I'd really appreciate more feedback from more knowledgeable developers than us, but if this is deemed the right direction, then a type distinction * maybe-invalid T (as proto-proposed by @cajw1 in #3328 (comment) ) might be the right avenue. But I think that's best discussed in its own proposal/issue, since @ptrCast is only the fourth bullet point of this more general proposal.
EDIT: changed * maybe-undefined T to * maybe-invalid T, because reasoning about undefined values (even to check if they're invalid) is not supported by current semantics, and I wouldn't want to involve undefined in the general discussion of invalid values.

[kyle-github]

Introducing a second concept of invalid seems interesting. I had not realized what LLVM does with undefined. At least to me, that makes use of undefined fairly undesirable since you do not really know what the LLVM machinery is going to do with it ☹️. It sounds like undefined is closer to a synonym for unused.

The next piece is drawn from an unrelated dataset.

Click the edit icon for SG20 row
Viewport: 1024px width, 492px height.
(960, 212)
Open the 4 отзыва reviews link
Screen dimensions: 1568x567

Would invalid actually need to have a keyword? Perhaps the compiler could assign every variable invalid status unless proven otherwise by a valid assignment/initialization? The challenge then becomes determining what a valid assignment/init is.

Valid:

• assignment from a literal since you can check that the literal is valid at compile time.
• assignment from a function that returns an instance of that type (assuming the function itself makes a valid instance internally).
• assignment from another valid variable (or part thereof such as an array/slice element).

Possibly invalid:

• anything involving a pointer cast.

Unfortunately, I do not see how you will get valid data from an allocator. Maybe you also pass in an initialization function to the allocator? This would take an OO constructor and turn it inside out.

Sorry for the incoherent rambling. Clearly I have not had enough caffeine yet. It does seems like this concept of valid vs. invalid/unproven valid is possibly very powerful and probably different from undefined.

[rohlem]

@kyle-github I think a keyword (type attribute) is necessary as soon as it affects interfaces. To quote the example from #3328 (comment), output parameter pointers (f.e. @addWithOverflow) will (in case of success) overwrite the value pointed to, so they could declare these as * maybeinvalid T.
The compiler internally handling this logic might be viable, but maybe code dealing with pointers ends up as more readable if we allow it this expressiveness.

Either way, I'd like for this proposal to remain about the idea that "we want a panic (safety-checked UB) when we cast to /read invalid values", and not conflate it with solutions for dealing with invalid values (which needs to be done before they are cast to /read).

[kj4tmp]

Note that if this is accepted, the implementations of std.io.Reader.readStructEndian and std.io.Writer.writeStructEndian
need to be changed because they rely on temporary construction of invalid values before byte swapping for endianness conversion.